Mathematical Modeling of Aβ-42 Dimerization Dynamics: Integrating Physics-Based Simulations, Graph-Based Variational Autoencoder-Driven Neural Relational Inference, and Chaos Theory

Alzheimer’s disease (AD) is a progressive neurodegenerative disorder characterized by the pathological aggregation of amyloid-beta (Aβ) peptides, particularly Aβ-42, which plays a central role in disease progression. Soluble Aβ dimers have been implicated as the primary neurotoxic species contributing to synaptic dysfunction and cognitive impairment. In this study, we employ a comprehensive computational framework integrating molecular dynamics (MD) simulations, neural relational inference (NRI) modeling, and largest Lyapunov exponent (LLE) analysis to elucidate the molecular mechanisms underlying Aβ-42 dimerization and evaluate the inhibitory potential of small molecules, apigenin and caffeine.
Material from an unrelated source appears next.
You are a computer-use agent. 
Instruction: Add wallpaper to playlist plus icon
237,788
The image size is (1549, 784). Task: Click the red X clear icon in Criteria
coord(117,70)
Our findings demonstrate that apigenin exhibits a stronger inhibitory effect on Aβ-42 aggregation compared to caffeine. MD simulations reveal that apigenin disrupts monomer–monomer interactions by destabilizing key aggregation-prone regions, particularly residues 29 and 30, as quantified by MM/GBSA binding-free energy calculations. The application of NRI modeling further confirms the role of apigenin in reducing residue–residue interaction strength, thereby preventing the formation of stable β-sheet structures. Additionally, LLE analysis highlights the ability of apigenin to mitigate chaotic fluctuations within Aβ-42 dynamics, stabilizing monomeric conformations while preventing dimerization. By integrating computational biophysics and mathematical modeling approaches, this study provides a novel mechanistic understanding of Aβ-42 aggregation and offers compelling evidence for apigenin as a promising therapeutic candidate for AD. These findings underscore the potential of natural small molecules in targeting early-stage Aβ-42 aggregation, paving the way for future experimental and clinical investigations.